Lewis was mad at Norse because he was still mad at himself. "So why did you take her away at the party?"

There was a long silence. "Look, I said I fucked up, okay? I cut in on you, I came on to Abby, I was feeling cocky that people were turning to me, and high that Tyson had split. I was drunk. Conceded. But it was a game to me and Abby saw through that and she shot me down. She told me she liked you. I should have known better. I did know better. And I woke up hungover like everyone else and not feeling too good about myself. So now I'm trying to move on from here."

Lewis was silent. He was jealous of this man trying to hold things together. Jealous of Norse's glib rationalizations. Grow up, he told himself. He's trying to apologize.
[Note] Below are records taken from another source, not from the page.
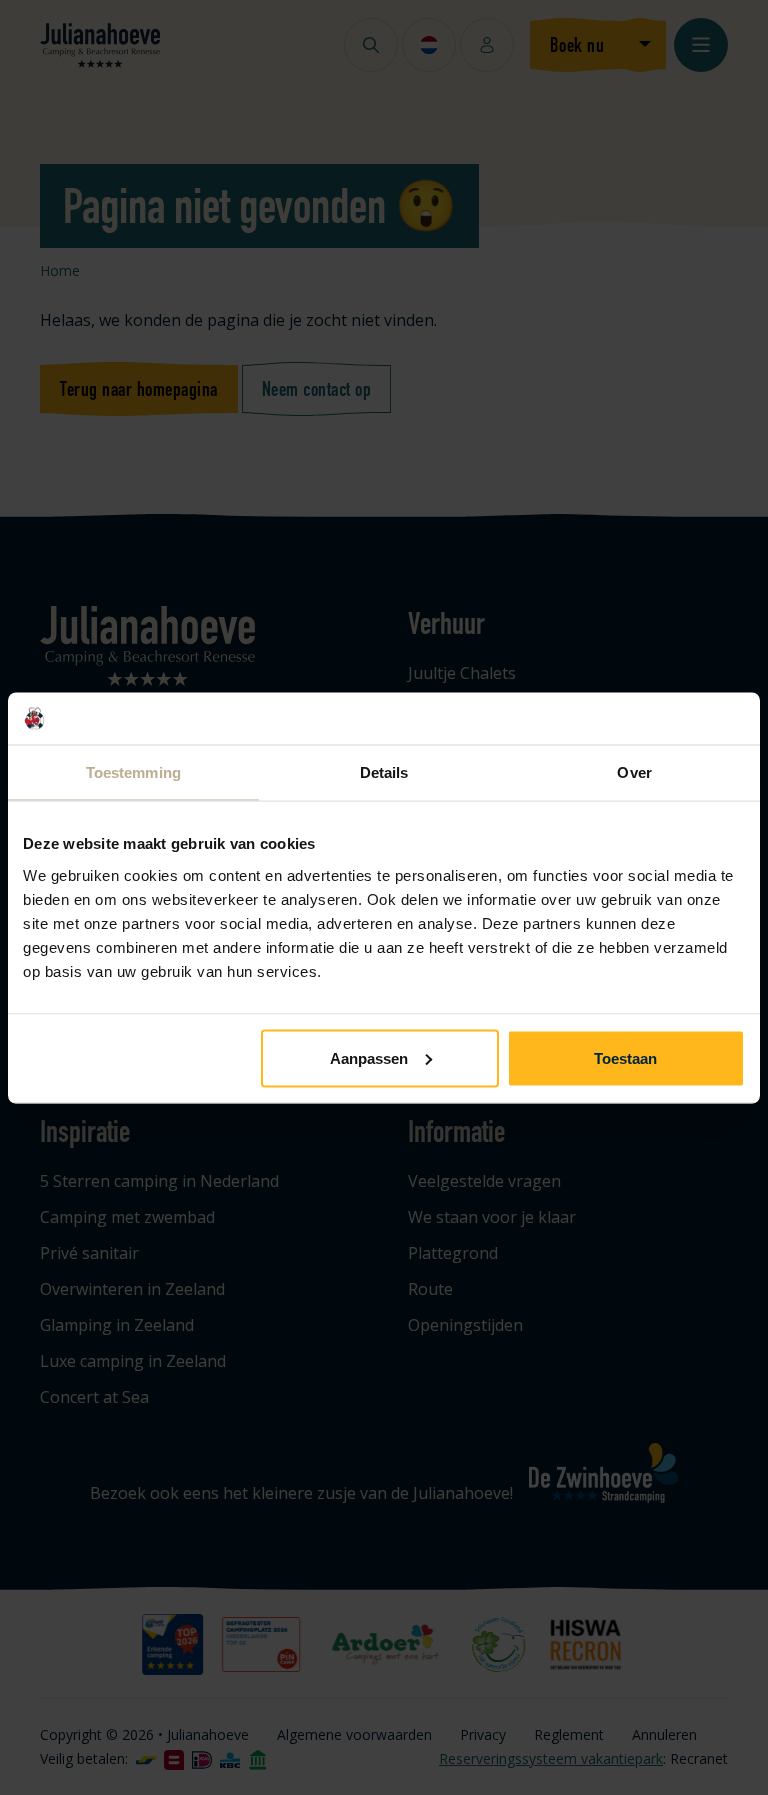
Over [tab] (634, 772)
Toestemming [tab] (133, 772)
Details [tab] (384, 772)
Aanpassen (369, 1057)
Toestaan (625, 1057)
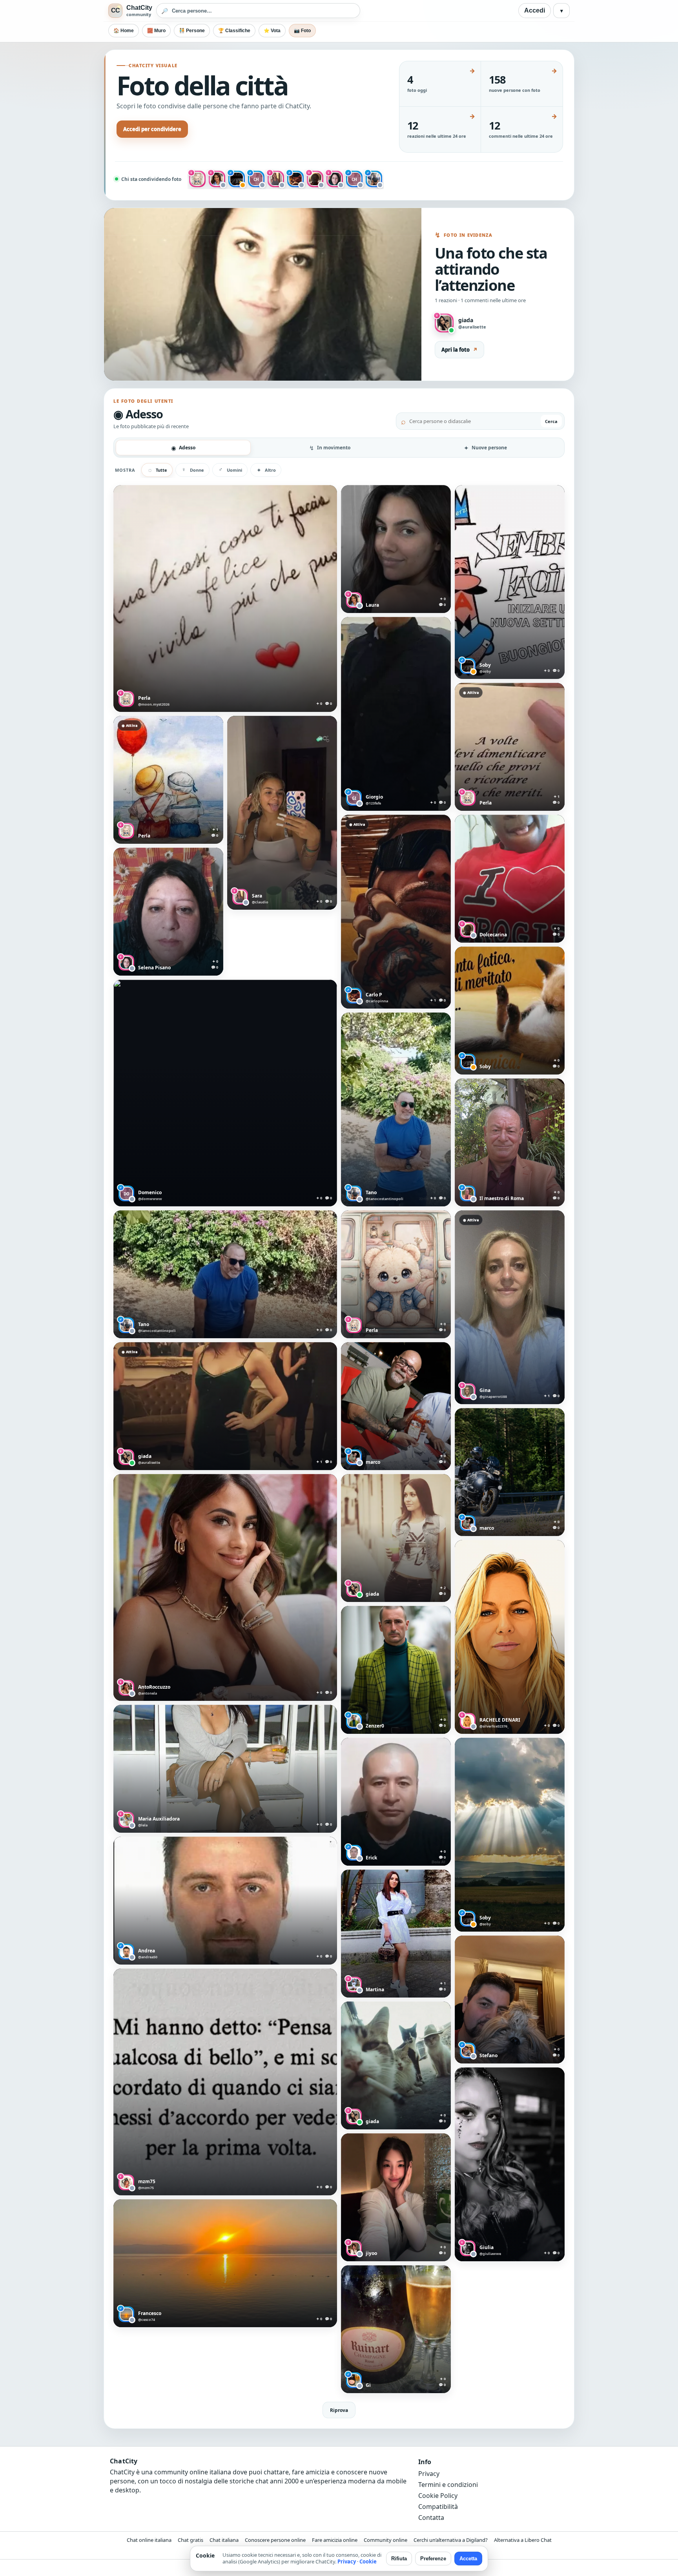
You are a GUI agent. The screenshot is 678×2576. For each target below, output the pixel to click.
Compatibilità (438, 2506)
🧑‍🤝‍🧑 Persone (192, 30)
"I'm a shrink and I've wound up as temporary, de facto… point man. Okay?"

Boss, Lewis thought.

"That's not a recipe for popularity, and I feel pressure like anyone else," Norse continued, "but we need each other and we need to get through the winter. Together. I think Abby really cares about you, Jed. She knows that other thing with Gabriella- she knows that was bullshit. So give me a chance to fix things. Manipulate, like you said. That's not always a bad thing."

Lewis sighed. "I just feel this whole winter I've been jerked around, with the meteorite and everything else. I'm tired of it."

"This isn't easy for me, either, you know. If you haven't guessed yet, I've got quite an ego. When push came to shove, she chose you. That stung. But you, me, her- all of us getting back together is the right thing to do."

"The right thing? I'm losing my bearings on that one, Doc."

Norse laughed at himself. "Okay. The best plan I have at the time." There was a click as he hung up the phone.